***** Exercise materials *****

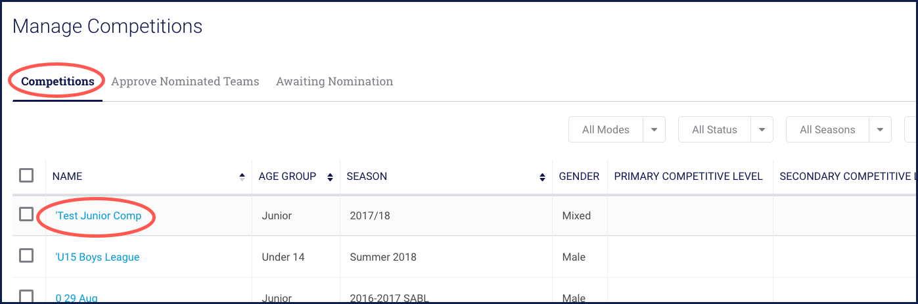Viewport: 918px width, 304px height.
Task: Expand the All Status filter dropdown
Action: click(x=725, y=130)
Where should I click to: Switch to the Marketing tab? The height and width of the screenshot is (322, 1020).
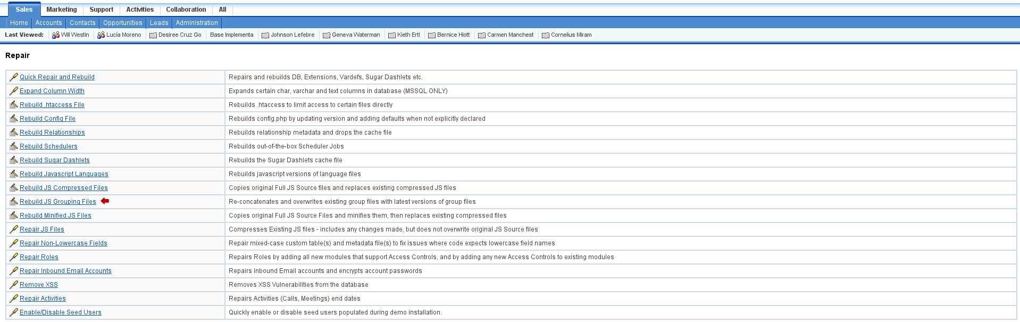[x=61, y=10]
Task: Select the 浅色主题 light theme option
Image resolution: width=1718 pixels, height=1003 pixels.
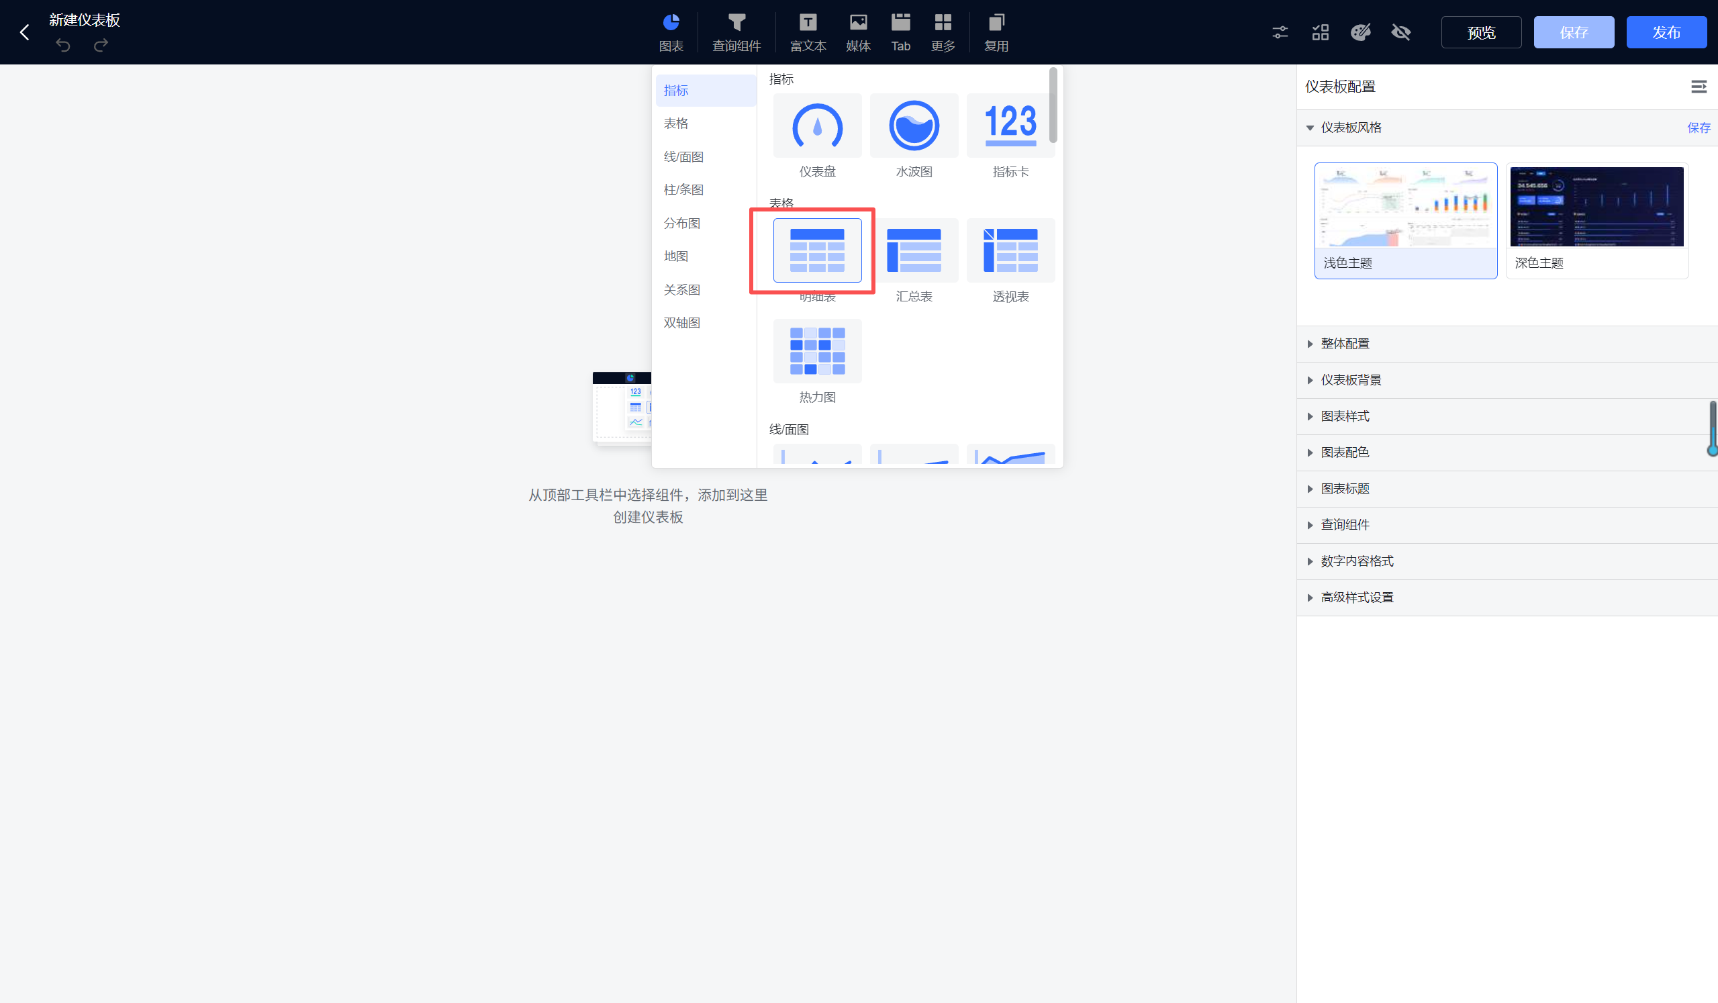Action: pos(1405,220)
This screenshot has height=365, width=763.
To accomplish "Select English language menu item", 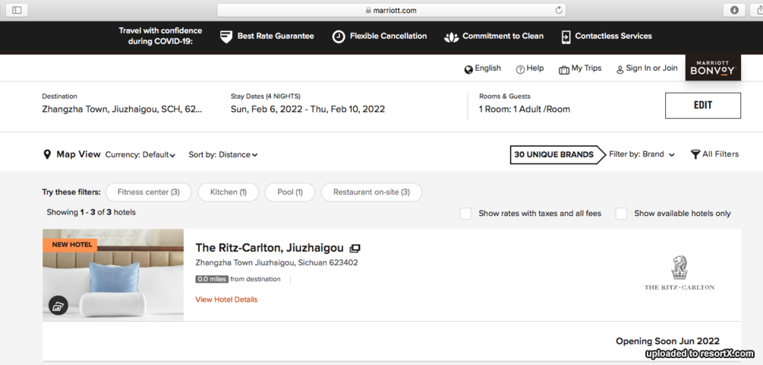I will click(482, 68).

*****

** What is asked **
Please pick out and copy in full every line of the data above that contains the string "Task" and match case exactly.

** Final result **
Task: Expand the All Status filter dropdown
Task: Select the 浅色主题 light theme option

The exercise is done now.